Robert’s total medical expenses are $10,350. As a self-employed individual, he’s able to deduct his health insurance premiums on Schedule 1 of his tax return, without itemizing. This deduction is not subject to the 7.5% AGI threshold.For his remaining medical expenses ($2,350), Robert calculates 7.5% of his AGI, which is $6,000. Since his expenses don’t exceed this threshold, he‘s not able to claim a deduction for them.

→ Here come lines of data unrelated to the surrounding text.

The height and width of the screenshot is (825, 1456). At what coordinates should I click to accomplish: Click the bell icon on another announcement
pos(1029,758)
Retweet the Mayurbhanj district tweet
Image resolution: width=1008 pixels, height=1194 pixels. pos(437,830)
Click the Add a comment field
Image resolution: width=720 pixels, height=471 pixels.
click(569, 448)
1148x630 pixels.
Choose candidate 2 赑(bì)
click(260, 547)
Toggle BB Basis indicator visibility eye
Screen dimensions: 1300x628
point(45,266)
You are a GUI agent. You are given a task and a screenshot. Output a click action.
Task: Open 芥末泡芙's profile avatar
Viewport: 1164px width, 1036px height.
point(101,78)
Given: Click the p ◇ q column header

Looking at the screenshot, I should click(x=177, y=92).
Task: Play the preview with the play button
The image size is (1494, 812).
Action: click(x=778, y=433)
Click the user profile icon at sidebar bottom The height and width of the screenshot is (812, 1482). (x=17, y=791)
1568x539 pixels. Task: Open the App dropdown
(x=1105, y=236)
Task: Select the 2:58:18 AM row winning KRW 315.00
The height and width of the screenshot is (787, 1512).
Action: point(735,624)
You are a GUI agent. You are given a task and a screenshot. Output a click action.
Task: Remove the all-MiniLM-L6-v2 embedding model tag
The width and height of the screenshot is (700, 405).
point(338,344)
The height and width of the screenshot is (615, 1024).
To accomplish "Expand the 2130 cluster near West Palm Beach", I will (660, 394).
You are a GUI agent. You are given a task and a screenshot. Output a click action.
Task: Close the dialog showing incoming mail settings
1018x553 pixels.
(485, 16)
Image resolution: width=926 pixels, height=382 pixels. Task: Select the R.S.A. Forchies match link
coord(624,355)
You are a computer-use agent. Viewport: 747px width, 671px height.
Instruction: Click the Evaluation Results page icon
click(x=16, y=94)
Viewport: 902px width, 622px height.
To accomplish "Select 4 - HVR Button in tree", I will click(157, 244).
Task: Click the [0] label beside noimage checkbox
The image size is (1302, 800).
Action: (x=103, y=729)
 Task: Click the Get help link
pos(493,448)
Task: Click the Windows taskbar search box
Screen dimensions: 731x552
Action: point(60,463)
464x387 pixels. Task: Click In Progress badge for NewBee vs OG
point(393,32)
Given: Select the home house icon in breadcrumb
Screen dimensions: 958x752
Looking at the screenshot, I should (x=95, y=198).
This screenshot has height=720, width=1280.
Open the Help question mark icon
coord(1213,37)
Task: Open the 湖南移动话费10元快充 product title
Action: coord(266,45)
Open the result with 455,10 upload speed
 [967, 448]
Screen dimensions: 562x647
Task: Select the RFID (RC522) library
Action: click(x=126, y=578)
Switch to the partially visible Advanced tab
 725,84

Adjusted Gross Income (AGI) $80,000
Self-Employed Health Insurance Deduction $8,000
Remaining Unreimbursed Medical Expenses $2,350
7.5% of AGI $6,000
Medical Expense Deduction $0

However, Robert still benefits from the self-employed health insurance deduction, which reduces his taxable income by $8,000. This deduction, combined with his other business expenses, helps lower his tax bill for the year.As these examples show, the medical expense deduction can be a valuable tax break for those with significant unreimbursed healthcare costs. But, it‘s not always the most beneficial option, especially for taxpayers with lower expenses or a higher standard deduction. The key is to keep good records, understand the rules, and run the numbers to determine if itemizing and claiming the deduction makes sense for your situation.